* **The task**:
Take the lines from the line containing "You are a computer-use" through the end of the entries and output them exactly, with no pictures and nothing more.

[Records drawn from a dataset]

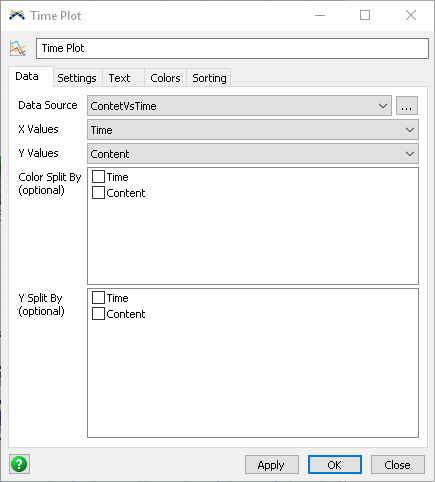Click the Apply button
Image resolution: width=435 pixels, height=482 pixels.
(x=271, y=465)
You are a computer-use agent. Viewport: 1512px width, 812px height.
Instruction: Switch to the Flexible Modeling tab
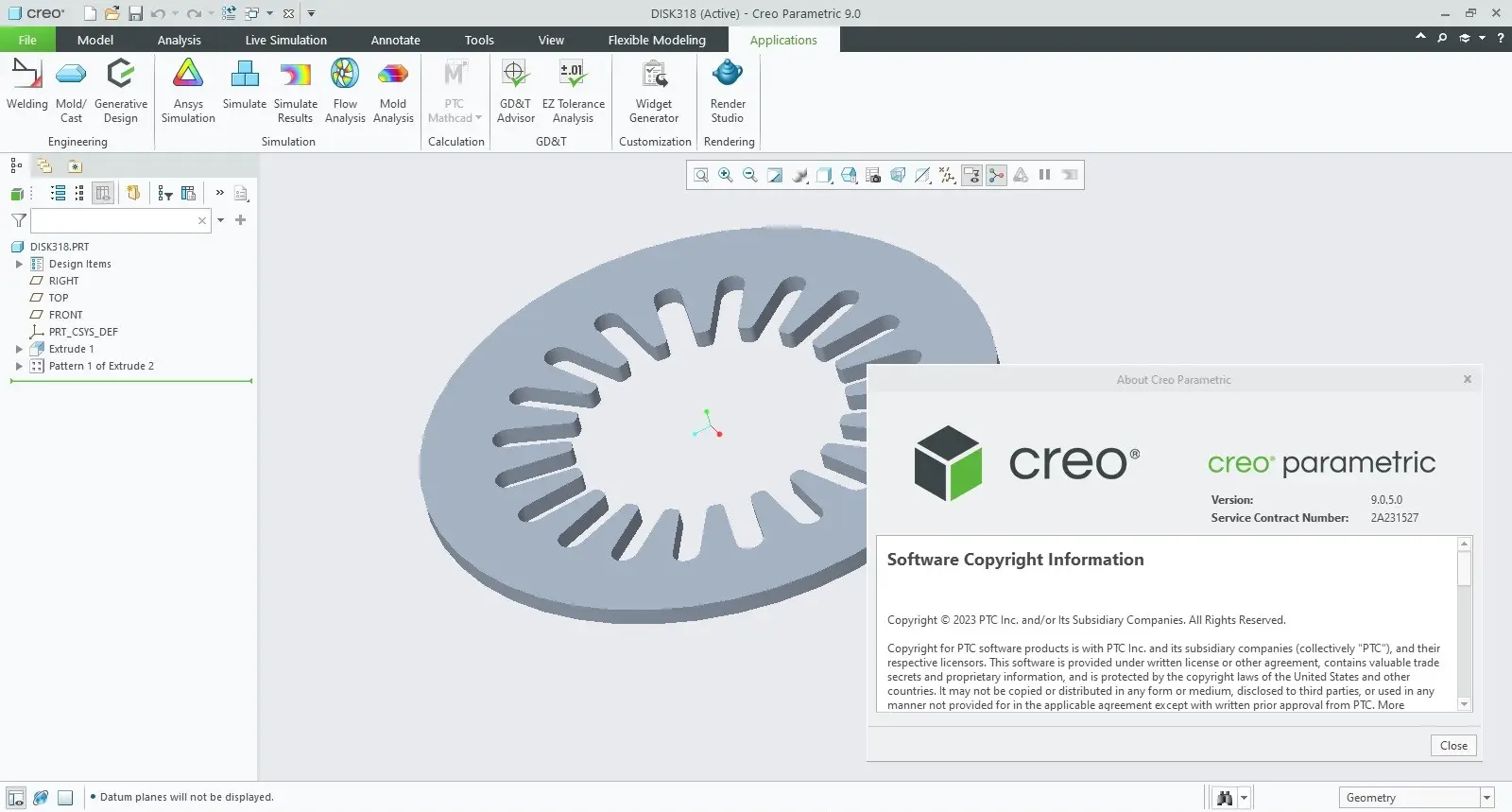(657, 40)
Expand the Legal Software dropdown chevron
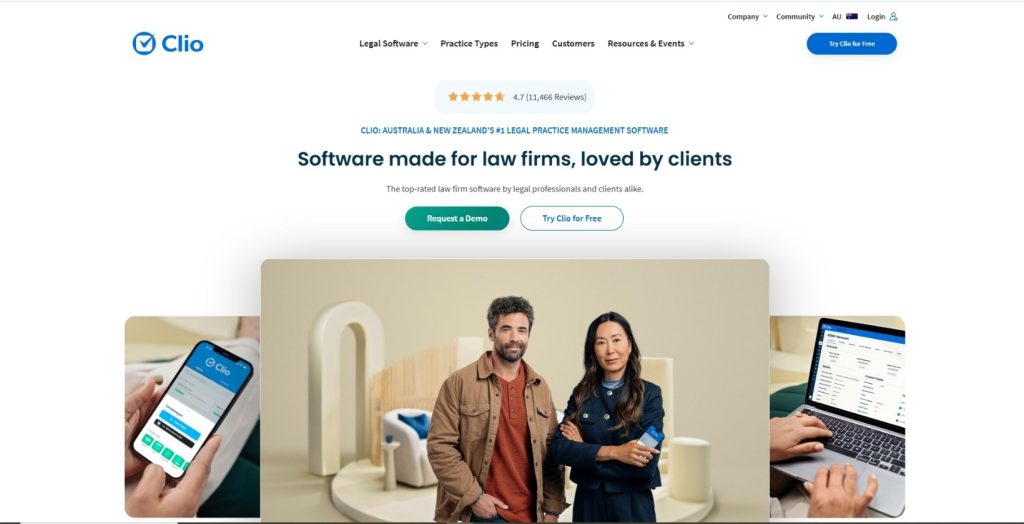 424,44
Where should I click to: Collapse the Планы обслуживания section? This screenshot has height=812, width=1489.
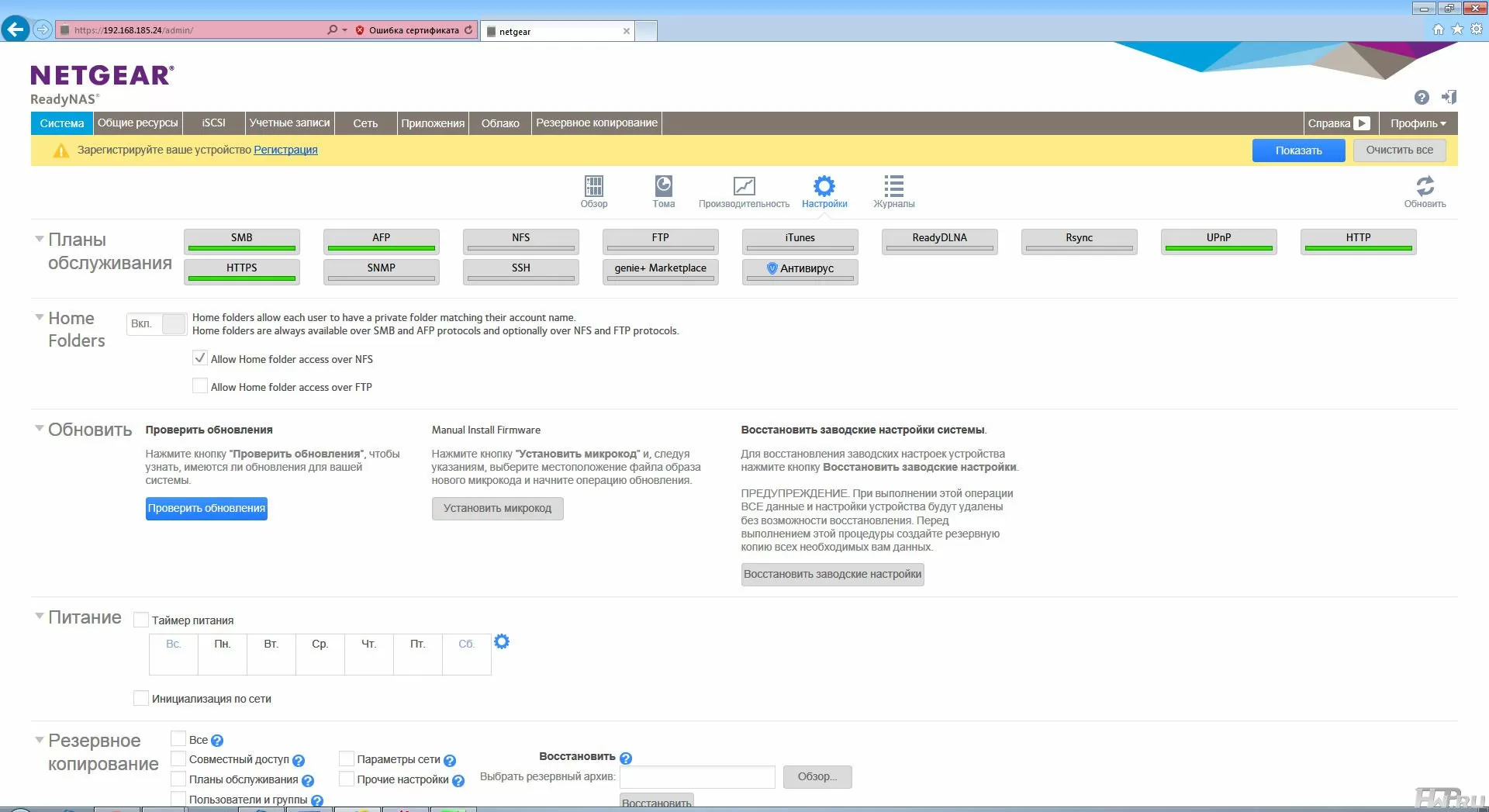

* **Task result**:
You are a computer-use agent. Viewport: 1512px width, 812px height.
Instruction: Switch to the Flexible Modeling tab
(657, 40)
Expand the Legal Software dropdown chevron
 424,44
Where should I click to: Collapse the Планы обслуживания section? This screenshot has height=812, width=1489.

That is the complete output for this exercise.